Dans la réalité, l’existence des snuff movies n’a jamais été avérée. Les polices du monde entier, depuis le début des années 70, expliquent qu’il s’agit de légendes urbaines et que si une pornographie ultra-violente existe, les experts ont toujours démontrés sur les films saisis qu’il y avait trucage.
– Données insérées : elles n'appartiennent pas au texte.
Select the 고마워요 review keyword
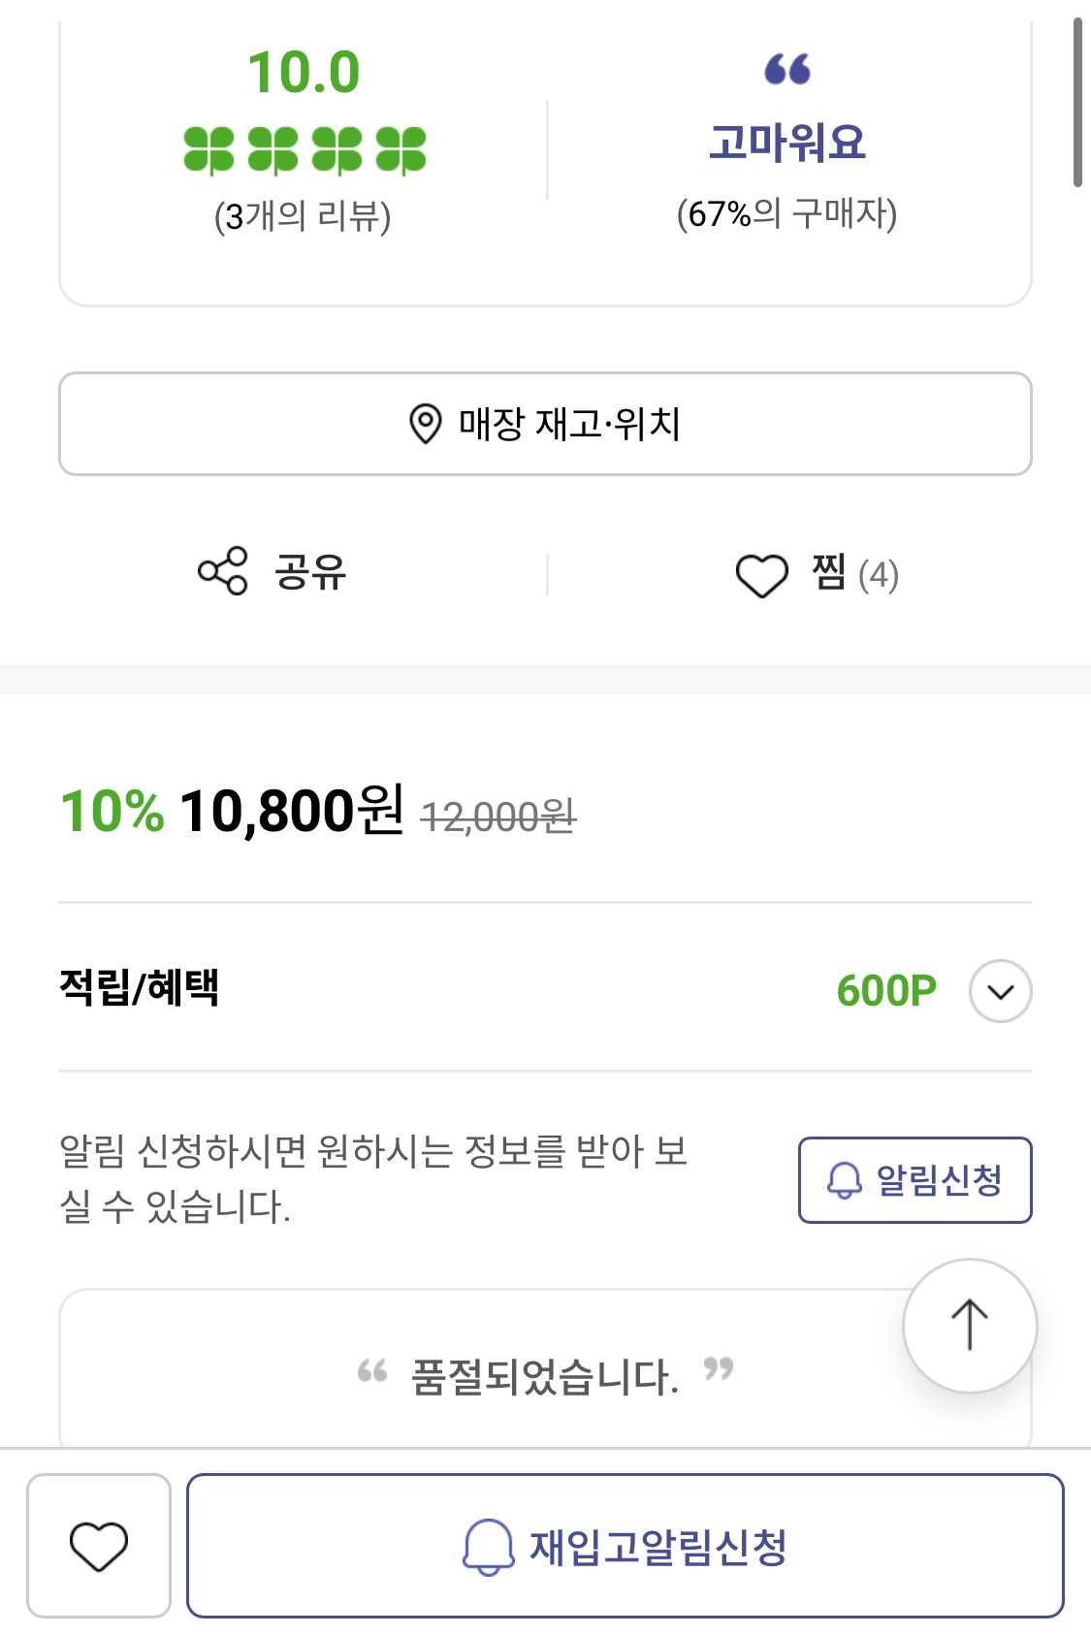click(786, 143)
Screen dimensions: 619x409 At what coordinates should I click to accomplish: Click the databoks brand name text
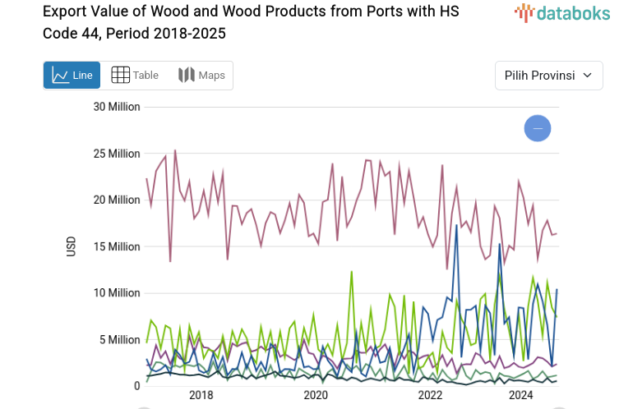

Et pourtant, le roman de Charuel est diablement convaincant. Bien sûr sur parce que l’auteur sait aussi bien décrire les vacances bourgeoises d’une famille en Bretagne que l’ambiance torride d’un commissariat thaïlandais, la salle de rédaction d’un journal que les bistrots d’anciens paras. Mais aussi parce que sa thèse, qui fait intervenir les triades chinoises, des mercenaires et de très hauts responsables politiques de différents Etats n’a finalement rien d’invraisemblable. Bien au contraire. Au point que ce thriller a parfois des allures de reportage en immersion sur le stade ultime de la marchandisation et de la profanation des corps.